• _DIRECTIONS FOR THIS TASK_: Each line below must be printed again exactly.
(SUPPLIED MATERIAL begins)
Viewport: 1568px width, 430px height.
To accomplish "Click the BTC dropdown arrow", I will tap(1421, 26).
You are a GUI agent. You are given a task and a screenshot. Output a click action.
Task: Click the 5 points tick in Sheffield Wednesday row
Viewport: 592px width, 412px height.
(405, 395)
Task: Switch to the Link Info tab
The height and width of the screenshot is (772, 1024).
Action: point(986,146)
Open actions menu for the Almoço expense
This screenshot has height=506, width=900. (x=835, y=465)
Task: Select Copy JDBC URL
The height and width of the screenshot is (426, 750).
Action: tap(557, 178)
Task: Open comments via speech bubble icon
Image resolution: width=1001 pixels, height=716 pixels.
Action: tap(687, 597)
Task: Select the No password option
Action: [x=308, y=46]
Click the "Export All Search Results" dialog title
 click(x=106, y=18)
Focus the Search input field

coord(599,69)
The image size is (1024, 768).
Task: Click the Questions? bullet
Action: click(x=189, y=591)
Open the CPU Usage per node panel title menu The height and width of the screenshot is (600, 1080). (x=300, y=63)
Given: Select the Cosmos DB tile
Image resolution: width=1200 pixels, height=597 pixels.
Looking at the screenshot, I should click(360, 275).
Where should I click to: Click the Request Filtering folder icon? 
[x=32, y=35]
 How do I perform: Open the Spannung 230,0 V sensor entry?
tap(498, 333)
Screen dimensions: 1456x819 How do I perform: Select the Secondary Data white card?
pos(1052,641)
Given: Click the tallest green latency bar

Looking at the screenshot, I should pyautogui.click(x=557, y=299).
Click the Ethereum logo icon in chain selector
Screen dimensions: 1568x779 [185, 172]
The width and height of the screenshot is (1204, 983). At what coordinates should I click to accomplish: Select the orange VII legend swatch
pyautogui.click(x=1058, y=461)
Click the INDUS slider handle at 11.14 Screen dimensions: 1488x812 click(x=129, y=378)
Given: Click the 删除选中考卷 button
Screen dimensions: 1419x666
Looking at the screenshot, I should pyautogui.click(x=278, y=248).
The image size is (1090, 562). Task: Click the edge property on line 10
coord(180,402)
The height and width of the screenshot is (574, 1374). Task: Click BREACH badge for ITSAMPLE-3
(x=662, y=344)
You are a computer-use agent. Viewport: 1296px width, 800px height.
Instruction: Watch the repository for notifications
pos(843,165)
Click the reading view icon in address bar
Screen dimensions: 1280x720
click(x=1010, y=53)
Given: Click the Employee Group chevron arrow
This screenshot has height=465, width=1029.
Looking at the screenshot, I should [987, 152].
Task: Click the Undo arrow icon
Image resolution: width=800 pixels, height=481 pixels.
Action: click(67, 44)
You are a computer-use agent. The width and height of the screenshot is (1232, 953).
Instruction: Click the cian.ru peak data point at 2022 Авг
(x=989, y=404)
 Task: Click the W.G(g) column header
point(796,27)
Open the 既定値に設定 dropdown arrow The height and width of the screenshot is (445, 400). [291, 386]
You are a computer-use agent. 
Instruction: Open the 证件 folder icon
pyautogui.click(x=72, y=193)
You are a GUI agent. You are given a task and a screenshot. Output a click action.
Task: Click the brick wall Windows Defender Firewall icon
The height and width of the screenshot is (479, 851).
(SUPPLIED MATERIAL ends)
• _RESPONSE BOX_:
Viewport: 1568px width, 430px height.
To accomplish "Click the BTC dropdown arrow", I will tap(1421, 26).
You are a GUI agent. You are given a task and a screenshot. Output a click action.
Task: Click the 5 points tick in Sheffield Wednesday row
Viewport: 592px width, 412px height.
(405, 395)
Task: Switch to the Link Info tab
The height and width of the screenshot is (772, 1024).
Action: point(986,146)
Open actions menu for the Almoço expense
This screenshot has height=506, width=900. (x=835, y=465)
Task: Select Copy JDBC URL
The height and width of the screenshot is (426, 750).
Action: tap(557, 178)
Task: Open comments via speech bubble icon
Image resolution: width=1001 pixels, height=716 pixels.
Action: tap(687, 597)
Task: Select the No password option
Action: [x=308, y=46]
Click the "Export All Search Results" dialog title
 click(x=106, y=18)
Focus the Search input field

coord(599,69)
The image size is (1024, 768).
Task: Click the Questions? bullet
Action: click(x=189, y=591)
Open the CPU Usage per node panel title menu The height and width of the screenshot is (600, 1080). (x=300, y=63)
Given: Select the Cosmos DB tile
Image resolution: width=1200 pixels, height=597 pixels.
Looking at the screenshot, I should click(360, 275).
Where should I click to: Click the Request Filtering folder icon? 
[x=32, y=35]
 How do I perform: Open the Spannung 230,0 V sensor entry?
tap(498, 333)
Screen dimensions: 1456x819 How do I perform: Select the Secondary Data white card?
pos(1052,641)
Given: Click the tallest green latency bar

Looking at the screenshot, I should pyautogui.click(x=557, y=299).
Click the Ethereum logo icon in chain selector
Screen dimensions: 1568x779 [185, 172]
The width and height of the screenshot is (1204, 983). At what coordinates should I click to accomplish: Select the orange VII legend swatch
pyautogui.click(x=1058, y=461)
Click the INDUS slider handle at 11.14 Screen dimensions: 1488x812 click(x=129, y=378)
Given: Click the 删除选中考卷 button
Screen dimensions: 1419x666
Looking at the screenshot, I should pyautogui.click(x=278, y=248).
The image size is (1090, 562). Task: Click the edge property on line 10
coord(180,402)
The height and width of the screenshot is (574, 1374). Task: Click BREACH badge for ITSAMPLE-3
(x=662, y=344)
You are a computer-use agent. Viewport: 1296px width, 800px height.
Instruction: Watch the repository for notifications
pos(843,165)
Click the reading view icon in address bar
Screen dimensions: 1280x720
click(x=1010, y=53)
Given: Click the Employee Group chevron arrow
This screenshot has height=465, width=1029.
Looking at the screenshot, I should [987, 152].
Task: Click the Undo arrow icon
Image resolution: width=800 pixels, height=481 pixels.
Action: click(67, 44)
You are a computer-use agent. The width and height of the screenshot is (1232, 953).
Instruction: Click the cian.ru peak data point at 2022 Авг
(x=989, y=404)
 Task: Click the W.G(g) column header
point(796,27)
Open the 既定値に設定 dropdown arrow The height and width of the screenshot is (445, 400). [291, 386]
You are a computer-use agent. 
Instruction: Open the 证件 folder icon
pyautogui.click(x=72, y=193)
You are a GUI agent. You are given a task and a screenshot. Output a click action.
Task: Click the brick wall Windows Defender Firewall icon
The height and width of the screenshot is (479, 851).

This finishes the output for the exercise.